Late Work

Students are responsible for all work assigned in this class, whether or not they are present. Assignments must be completed on time. Late work will be penalized one letter grade unless you have a good excuse, and no assignments will be accepted more than one week late.

Students may rewrite their essays. Rewrites are due one week after the instructor hands graded assignments back to the class, whether or not you attend class that day.

Make-ups for missed examinations and quizzes are given at the discretion of the instructor. The absence must be excused under the same conditions as absence from class. In general, make-ups must be taken within one week of the original date of the exam.


Attendance is required. Excessive absence (more than 2 absences for weekly classes) can affect the participation grade.

Tardiness disrupts the class and is also discouraged.
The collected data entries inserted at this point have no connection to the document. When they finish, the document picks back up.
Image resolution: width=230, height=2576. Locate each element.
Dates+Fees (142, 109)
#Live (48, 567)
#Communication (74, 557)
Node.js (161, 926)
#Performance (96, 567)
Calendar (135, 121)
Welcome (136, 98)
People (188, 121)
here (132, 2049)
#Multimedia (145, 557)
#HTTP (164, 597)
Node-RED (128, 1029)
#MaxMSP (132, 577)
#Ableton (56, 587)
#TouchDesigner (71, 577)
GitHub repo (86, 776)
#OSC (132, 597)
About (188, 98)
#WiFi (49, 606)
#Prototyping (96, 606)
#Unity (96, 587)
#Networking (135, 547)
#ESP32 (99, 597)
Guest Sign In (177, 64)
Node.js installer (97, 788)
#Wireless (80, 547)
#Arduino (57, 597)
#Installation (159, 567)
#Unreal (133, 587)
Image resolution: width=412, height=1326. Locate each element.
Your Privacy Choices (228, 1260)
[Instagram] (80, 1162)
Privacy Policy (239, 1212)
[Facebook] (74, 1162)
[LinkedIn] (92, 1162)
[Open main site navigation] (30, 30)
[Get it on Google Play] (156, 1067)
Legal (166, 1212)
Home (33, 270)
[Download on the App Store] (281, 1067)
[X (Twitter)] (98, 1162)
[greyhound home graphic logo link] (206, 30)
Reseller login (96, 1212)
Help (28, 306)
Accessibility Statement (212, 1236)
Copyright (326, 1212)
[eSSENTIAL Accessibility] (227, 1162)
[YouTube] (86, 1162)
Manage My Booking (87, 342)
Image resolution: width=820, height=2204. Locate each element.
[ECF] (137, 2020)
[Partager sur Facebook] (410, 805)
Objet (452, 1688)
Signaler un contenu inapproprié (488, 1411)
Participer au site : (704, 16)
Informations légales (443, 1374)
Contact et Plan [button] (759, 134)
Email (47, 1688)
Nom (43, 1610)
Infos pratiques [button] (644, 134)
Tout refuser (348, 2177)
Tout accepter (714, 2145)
Any student arriving after the instructor has finished calling the roll may be considered tardy, and two incidents of unexcused tardiness count as one unexcused absence. Students who arrive late should check with the instructor at the end of class to make sure they are not marked absent.

Students are expected to remain in class until they are dismissed, unless they have received prior permission from the instructor to leave early. Early departure from class will be treated the same as tardiness--two such occurrences will constitute an unexcused absence.

Excuses for tardiness and absence will be accepted at the discretion of the instructor. Written documentation may be required, especially for lengthy or repeated problems. Students should bring excuses to the instructor's attention as soon as possible--before the event if it is foreseeable, immediately after if not. Excuses for tardiness should be discussed with the instructor immediately after the class for which the student is tardy; excuses for absence should be discussed the first day the student returns to class. With rare exceptions, excuses will not be accepted after these dates.


All students are expected to come to class prepared to discuss the assigned material. This implies that students should read the material before class. Perfect comprehension is not expected at the beginning of class, but students should be familiar with the topic and the major points, and they should have identified areas they do not understand well enough to ask focused, intelligent questions about them. The instructor reserves the right to give unannounced quizzes or other assignments to check students' preparation.

There are three principal ways students can participate:

  1. by asking and answering questions in class,
  2. by contributing to team projects
  3. by discussing courses material with the instructor during office hours.

Students are expected to observe normal courtesy in class. They are expected to pay attention to the instructor, to take detailed notes, to refrain from personal conversation, and to avoid any other behavior that disturbs others. A student who does not observe these courtesies may be asked to leave the room.

Academic Honesty

Students should be aware that a university is a community of scholars committed to the discovery and dissemination of knowledge and truth. Without freedom to investigate all materials, scrupulous honesty in reporting findings, and proper acknowledgment of credit, such a community can not survive. Students are expected to adhere to the highest traditions of scholarship. Infractions of these traditions, such as plagiarism (cheating), are not tolerated. Misrepresenting someone else's words or ideas as one's own constitutes plagiarism. In cases where plagiarism occurs, the instructor has the right to penalize the student(s) as he or she thinks appropriate. One guideline holds that the first offence results in failure of the assignment, the second offence in failure of the course.